M      java/engine/org/apache/derby/iapi/services/loader/ClassInspector.java

Changes  ClassInspector.classConvertableFromTo() to not match smaller numeric types to larger
numeric types.

M      java/testing/org/apache/derbyTesting/functionTests/tests/lang/AnsiSignaturesTest.java

Uncommented most of the tests for signatures which are not supposed to find any matches.


> Derby does not follow the SQL Standard when trying to map SQL routines to Java methods.
> ---------------------------------------------------------------------------------------
>
>                 Key: DERBY-3652
>                 URL: https://issues.apache.org/jira/browse/DERBY-3652
>             Project: Derby
>          Issue Type: Bug
>          Components: SQL
>    Affects Versions: 10.5.0.0
>            Reporter: Rick Hillegas
>         Attachments: badsignatures.sql, derby-3652-01-aa-mixTypesOnFirstPass.diff, derby-3652-01-ab-mixTypesOnFirstPass.diff,
derby-3652-01-ac-mixTypesOnFirstPass.diff, derby-3652-01-ad-mixTypesOnFirstPass.diff, derby-3652-02-aa-dontWidenExceptForSmalllint.diff,
derby-3652-badmatches.diff, SignatureMapping.html, SignatureMapping.html, SignatureProblems.java,
signatureProblems.sql
>
>
> I have only tested this in the 10.5 trunk. However, I suspect that this affects all previous
releases of Derby as well.
> In resolving method signatures for function/procedure invocations, the SQL standard makes
the following definitions in part 13, section 4.5 (parameter mapping). These definitions,
in turn, refer to tables B-1 and B-3 in JDBC 3.0 Specification, Final Release, October 2001
([JDBC]).
>     * Simply mappable - This refers to the correspondence of SQL and Java types described
in [JDBC] table B-1. This is the table which defines the mapping of SQL types to Java primitives.

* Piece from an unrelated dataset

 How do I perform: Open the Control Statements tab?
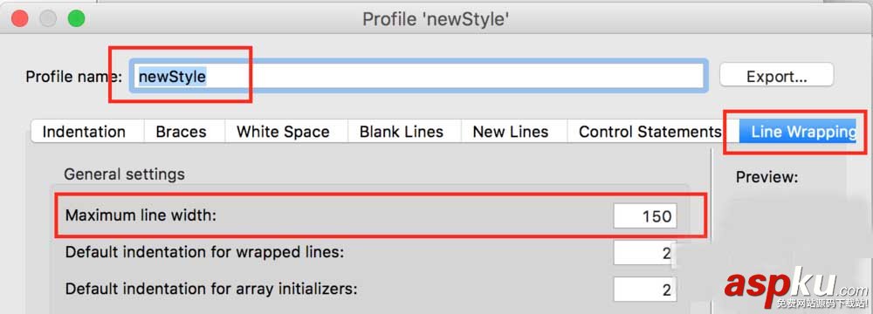point(650,132)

>     * Object mappable - This refers to the correspondence of SQL and Java types described
in [JDBC] table B-3. This is the table which defines the mapping of SQL types to Java wrapper
objects.
>     * Output mappable - For OUT and INOUT parameters, this refers to a single element
array whose cell is simply mappable or object mappable. E.g. Integer[] or float[].

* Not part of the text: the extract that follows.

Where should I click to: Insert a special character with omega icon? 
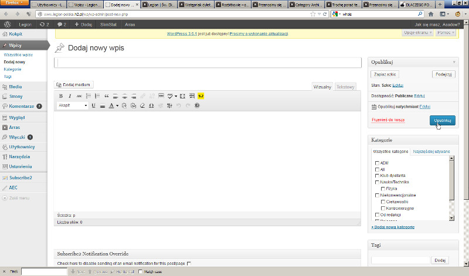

>     * Mappable - This means simply, object, or output mappable.
>     * Result set mappable - This means a single element array whose cell is a type which
implements either java.sql.ResultSet or sqlj.runtime.ResultSetIterator.
> Putting all of this together, section 4.5 continues:
>     "A Java method with M parameters is mappable (to SQL) if and only if, for some N,
0 (zero) <= N <= M, the data types of the first N parameters are mappable, the last
M - N parameters are result set mappable, and the result type is either simply mappable, object
mappable, or void."
> Section 8.6 gives more detailed rules, but they are hard to follow. According to section
8.6, when resolving a routine invocation, Derby should expect to find one and only one static
mappable method with the expected external name (Java class + method name).

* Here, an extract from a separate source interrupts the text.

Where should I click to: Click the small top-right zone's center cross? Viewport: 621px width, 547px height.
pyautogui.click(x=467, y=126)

> I believe that this is a fair description of the rules. This, at least, is what some
other databases appear to do. See, for instance, http://infocenter.sybase.com/help/index.jsp?topic=/com.sybase.help.ase_15.0.java/html/java/java126.htm
and http://www.service-architecture.com/database/articles/mapping_sql_and_java_data_types.html
> We do not have a regression test which verifies that Derby applies the SQL standard resolution
rules. There may be several divergences from the standard. This JIRA is a place to track those
discrepancies. Here is one that I have noticed:
> The following SQL signature
> ( a int ) returns int
> should be mappable to any of the following Java signatures
> public static int f( int a )
> public static int f( Integer a )
> public static Integer f( int a )
> public static Integer f( Integer a )
> However, I observe that Derby is only able to resolve the first and third signatures
(the ones with primitive arguments). I will attach a test case showing this problem.
> I will also attach an html table summarizing the simply and object mappable rules.